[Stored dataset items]

- - -

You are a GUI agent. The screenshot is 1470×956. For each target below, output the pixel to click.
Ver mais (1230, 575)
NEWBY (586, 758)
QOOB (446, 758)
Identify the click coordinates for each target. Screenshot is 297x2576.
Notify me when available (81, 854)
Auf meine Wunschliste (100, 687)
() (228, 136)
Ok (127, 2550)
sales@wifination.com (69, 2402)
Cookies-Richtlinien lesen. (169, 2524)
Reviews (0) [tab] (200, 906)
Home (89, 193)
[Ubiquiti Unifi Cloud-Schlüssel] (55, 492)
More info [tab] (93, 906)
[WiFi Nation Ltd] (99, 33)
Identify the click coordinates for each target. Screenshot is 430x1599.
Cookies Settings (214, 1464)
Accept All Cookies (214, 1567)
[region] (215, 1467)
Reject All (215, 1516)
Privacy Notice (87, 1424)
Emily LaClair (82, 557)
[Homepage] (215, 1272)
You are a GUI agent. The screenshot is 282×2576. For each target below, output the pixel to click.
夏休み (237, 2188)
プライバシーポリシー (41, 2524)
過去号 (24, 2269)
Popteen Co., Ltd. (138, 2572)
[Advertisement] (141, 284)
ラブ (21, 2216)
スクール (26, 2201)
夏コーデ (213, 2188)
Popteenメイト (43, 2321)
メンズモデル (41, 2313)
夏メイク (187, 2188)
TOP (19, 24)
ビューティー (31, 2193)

- - -

Could you copy out all of the records above exactly?

You are a GUI agent. The screenshot is 1470×956. For each target below, output the pixel to click.
Ver mais (1230, 575)
NEWBY (586, 758)
QOOB (446, 758)
Identify the click coordinates for each target. Screenshot is 297x2576.
Notify me when available (81, 854)
Auf meine Wunschliste (100, 687)
() (228, 136)
Ok (127, 2550)
sales@wifination.com (69, 2402)
Cookies-Richtlinien lesen. (169, 2524)
Reviews (0) [tab] (200, 906)
Home (89, 193)
[Ubiquiti Unifi Cloud-Schlüssel] (55, 492)
More info [tab] (93, 906)
[WiFi Nation Ltd] (99, 33)
Identify the click coordinates for each target. Screenshot is 430x1599.
Cookies Settings (214, 1464)
Accept All Cookies (214, 1567)
[region] (215, 1467)
Reject All (215, 1516)
Privacy Notice (87, 1424)
Emily LaClair (82, 557)
[Homepage] (215, 1272)
You are a GUI agent. The screenshot is 282×2576. For each target below, output the pixel to click.
夏休み (237, 2188)
プライバシーポリシー (41, 2524)
過去号 (24, 2269)
Popteen Co., Ltd. (138, 2572)
[Advertisement] (141, 284)
ラブ (21, 2216)
スクール (26, 2201)
夏コーデ (213, 2188)
Popteenメイト (43, 2321)
メンズモデル (41, 2313)
夏メイク (187, 2188)
TOP (19, 24)
ビューティー (31, 2193)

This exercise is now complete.